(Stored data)
[Start of section]

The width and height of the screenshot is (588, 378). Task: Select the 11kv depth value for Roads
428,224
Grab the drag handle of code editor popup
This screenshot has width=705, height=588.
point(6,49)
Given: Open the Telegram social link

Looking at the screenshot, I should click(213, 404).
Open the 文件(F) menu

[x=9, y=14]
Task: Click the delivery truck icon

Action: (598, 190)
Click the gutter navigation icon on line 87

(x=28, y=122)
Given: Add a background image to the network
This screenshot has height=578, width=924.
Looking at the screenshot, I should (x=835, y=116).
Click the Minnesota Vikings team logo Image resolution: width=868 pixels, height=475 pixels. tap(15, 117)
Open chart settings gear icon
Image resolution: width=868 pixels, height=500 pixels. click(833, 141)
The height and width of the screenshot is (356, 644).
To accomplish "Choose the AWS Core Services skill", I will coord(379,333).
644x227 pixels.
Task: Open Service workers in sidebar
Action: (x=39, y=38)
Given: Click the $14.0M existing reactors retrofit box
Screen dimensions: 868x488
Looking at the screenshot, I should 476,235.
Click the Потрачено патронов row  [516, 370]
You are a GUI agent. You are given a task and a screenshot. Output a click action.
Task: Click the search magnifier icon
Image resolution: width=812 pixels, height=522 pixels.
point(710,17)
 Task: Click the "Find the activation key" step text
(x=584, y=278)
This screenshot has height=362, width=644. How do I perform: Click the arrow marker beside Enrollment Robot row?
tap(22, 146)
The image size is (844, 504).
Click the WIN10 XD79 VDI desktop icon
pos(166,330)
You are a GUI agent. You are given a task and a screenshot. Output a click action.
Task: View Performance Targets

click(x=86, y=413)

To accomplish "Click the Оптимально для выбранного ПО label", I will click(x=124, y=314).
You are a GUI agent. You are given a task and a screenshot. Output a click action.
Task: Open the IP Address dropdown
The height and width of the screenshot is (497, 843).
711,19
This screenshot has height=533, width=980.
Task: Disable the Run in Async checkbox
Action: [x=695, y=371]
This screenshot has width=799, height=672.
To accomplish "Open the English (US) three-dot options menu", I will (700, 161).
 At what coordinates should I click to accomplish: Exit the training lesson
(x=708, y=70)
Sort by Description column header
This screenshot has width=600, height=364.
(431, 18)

[End of section]

-- Task to carry out --
All of the data above should be reproduced word for word.

-- Output below --
The width and height of the screenshot is (588, 378). Task: Select the 11kv depth value for Roads
428,224
Grab the drag handle of code editor popup
This screenshot has width=705, height=588.
point(6,49)
Given: Open the Telegram social link

Looking at the screenshot, I should click(213, 404).
Open the 文件(F) menu

[x=9, y=14]
Task: Click the delivery truck icon

Action: (598, 190)
Click the gutter navigation icon on line 87

(x=28, y=122)
Given: Add a background image to the network
This screenshot has height=578, width=924.
Looking at the screenshot, I should (x=835, y=116).
Click the Minnesota Vikings team logo Image resolution: width=868 pixels, height=475 pixels. tap(15, 117)
Open chart settings gear icon
Image resolution: width=868 pixels, height=500 pixels. click(833, 141)
The height and width of the screenshot is (356, 644).
To accomplish "Choose the AWS Core Services skill", I will coord(379,333).
644x227 pixels.
Task: Open Service workers in sidebar
Action: (x=39, y=38)
Given: Click the $14.0M existing reactors retrofit box
Screen dimensions: 868x488
Looking at the screenshot, I should 476,235.
Click the Потрачено патронов row  [516, 370]
You are a GUI agent. You are given a task and a screenshot. Output a click action.
Task: Click the search magnifier icon
Image resolution: width=812 pixels, height=522 pixels.
point(710,17)
 Task: Click the "Find the activation key" step text
(x=584, y=278)
This screenshot has height=362, width=644. How do I perform: Click the arrow marker beside Enrollment Robot row?
tap(22, 146)
The image size is (844, 504).
Click the WIN10 XD79 VDI desktop icon
pos(166,330)
You are a GUI agent. You are given a task and a screenshot. Output a click action.
Task: View Performance Targets

click(x=86, y=413)

To accomplish "Click the Оптимально для выбранного ПО label", I will click(x=124, y=314).
You are a GUI agent. You are given a task and a screenshot. Output a click action.
Task: Open the IP Address dropdown
The height and width of the screenshot is (497, 843).
711,19
This screenshot has height=533, width=980.
Task: Disable the Run in Async checkbox
Action: [x=695, y=371]
This screenshot has width=799, height=672.
To accomplish "Open the English (US) three-dot options menu", I will (700, 161).
 At what coordinates should I click to accomplish: Exit the training lesson
(x=708, y=70)
Sort by Description column header
This screenshot has width=600, height=364.
(431, 18)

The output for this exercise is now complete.